Auf diese Weise hat sie ein ganzes Erinnerungs-Archiv von skizzenhaften Formen angelegt. Von diesem lässt sie sich regelmäßig anregen, und vergrößert bzw. überträgt die Formen schließlich auf Papier oder Leinwand. 

Eine Besonderheit in dieser Ausstellung stellen die kleinformatigen Arbeiten auf Büttenpapier dar, welche Schattenrissen ähneln. Sie zeigen die Vorliebe der Künstlerin für die serielle Darstellung, dafür, wie sie sagt, „gleichzeitig Entstandenes auch gleichzeitig zu zeigen“. 
Ihre Vorliebe für transparente Bildgestaltungen erreicht sie durch den Einsatz von Bienenwachs. 
Diese Arbeiten belegen, dass Sonja Koczula sich zu ihren freien Formen auch von gegenständlichen Motiven anregen lässt. 
In ihrem fragmentarischen Charakter und trotz ihrer eindringlichen Präsenz bleiben die Formen in der Regel andeutungshaft und geheimnisvoll. 
Immer schwingt für den Betrachter Vertrautes und Unvertrautes gleichermaßen mit. 
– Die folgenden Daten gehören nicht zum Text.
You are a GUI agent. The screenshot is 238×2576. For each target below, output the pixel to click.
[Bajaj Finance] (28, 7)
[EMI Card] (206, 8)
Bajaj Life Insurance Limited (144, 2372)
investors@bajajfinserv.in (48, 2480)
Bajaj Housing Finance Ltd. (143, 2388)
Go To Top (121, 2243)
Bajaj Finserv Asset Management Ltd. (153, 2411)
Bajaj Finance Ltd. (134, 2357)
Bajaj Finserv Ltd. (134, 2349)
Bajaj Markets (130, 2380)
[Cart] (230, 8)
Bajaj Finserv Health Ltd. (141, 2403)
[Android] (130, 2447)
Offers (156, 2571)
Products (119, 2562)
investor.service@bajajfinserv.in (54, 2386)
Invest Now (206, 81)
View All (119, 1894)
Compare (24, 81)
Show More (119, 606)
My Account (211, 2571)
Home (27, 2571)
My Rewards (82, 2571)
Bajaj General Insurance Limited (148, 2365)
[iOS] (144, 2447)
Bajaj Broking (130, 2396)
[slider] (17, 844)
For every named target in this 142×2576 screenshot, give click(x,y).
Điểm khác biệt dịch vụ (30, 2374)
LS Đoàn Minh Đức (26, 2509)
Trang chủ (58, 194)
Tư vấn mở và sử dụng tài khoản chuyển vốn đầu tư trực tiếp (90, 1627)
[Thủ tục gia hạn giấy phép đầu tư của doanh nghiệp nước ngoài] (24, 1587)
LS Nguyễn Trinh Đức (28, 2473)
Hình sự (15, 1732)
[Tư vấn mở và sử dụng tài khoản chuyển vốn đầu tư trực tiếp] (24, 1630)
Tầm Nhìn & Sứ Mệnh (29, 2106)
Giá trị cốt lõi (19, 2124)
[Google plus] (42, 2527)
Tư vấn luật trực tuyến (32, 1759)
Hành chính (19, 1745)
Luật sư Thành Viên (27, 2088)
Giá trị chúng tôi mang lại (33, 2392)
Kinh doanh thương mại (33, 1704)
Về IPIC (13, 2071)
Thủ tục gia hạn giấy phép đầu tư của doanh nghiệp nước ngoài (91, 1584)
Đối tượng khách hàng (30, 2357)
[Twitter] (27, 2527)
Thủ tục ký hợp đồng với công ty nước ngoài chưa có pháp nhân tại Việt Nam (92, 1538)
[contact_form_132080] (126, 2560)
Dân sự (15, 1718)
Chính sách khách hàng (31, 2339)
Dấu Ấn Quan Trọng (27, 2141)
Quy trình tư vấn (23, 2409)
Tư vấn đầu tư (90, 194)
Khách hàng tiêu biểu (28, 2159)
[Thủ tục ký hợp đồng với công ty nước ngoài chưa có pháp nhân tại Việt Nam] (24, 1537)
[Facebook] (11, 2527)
Da die Künstlerin auf visuelle Anregungen zurückgreift, ist ihre Malerei nicht als reine spontane Äußerungen zu verstehen. Vielmehr basiert sie auf rationaler Planung ergänzt durch Intuition, Impulsivität und Kontrolle. 
Die Bilder machen den Bildherstellungsprozess bis zu einem gewissen Grad nachvollziehbar. Sie vereinen Grafisches und Malerisches, beruhigte Flächen mit einem beunruhigenden Mal- und Zeichengestus. 

Die Farben sind auf diesen Bildern, welche in Acryl- und Ölfarbe, mit Schellack, Tusche sowie mit Bunt-, Wachs- und Pastellstiften gemalt und gezeichnet sind, überall und verleihen den Bildern Lebendigkeit. Selbst die sperrigen und oft angeschnittenen dunklen Farbspuren weisen deutliche Farbtöne auf.

Alle Gemälde basieren auf bis zu sechs Farbschichten.
Danach beginnt der redundante Prozess des Übermalens, indem mehrere weiße Farbschichten über die bunten Farben gelegt werden. 
Hierdurch wirken die großen Formen wie eingebettet im hellen malerischen Hintergrund, der sie wie eine sanfte Grundmelodie umgibt.

Dennoch suggerieren die dynamischen Formen sowohl die Verschmelzung mit dem Bildgrund wie auch die sanfte Loslösung von ihm. 
Die Tatsache, dass die Ränder der Formen nicht klar konturiert sind und die Oberflächen leicht brüchig und porös erscheinen, verleiht den Bildern einen Hauch von Morbidität. 

Assoziationen an verwitterte Oberflächen werden wach, so dass die Bilder von Sonja Koczula in einem Zustand zwischen Erscheinen und Entschwinden erlebt werden. 

Die Künstlerin tritt hinter ihren Arbeiten ganz zurück. Und dennoch wirken diese wie Innenbilder, die als gemalte, angehaltene Augenblicke Vergänglichkeit und Melancholie atmen.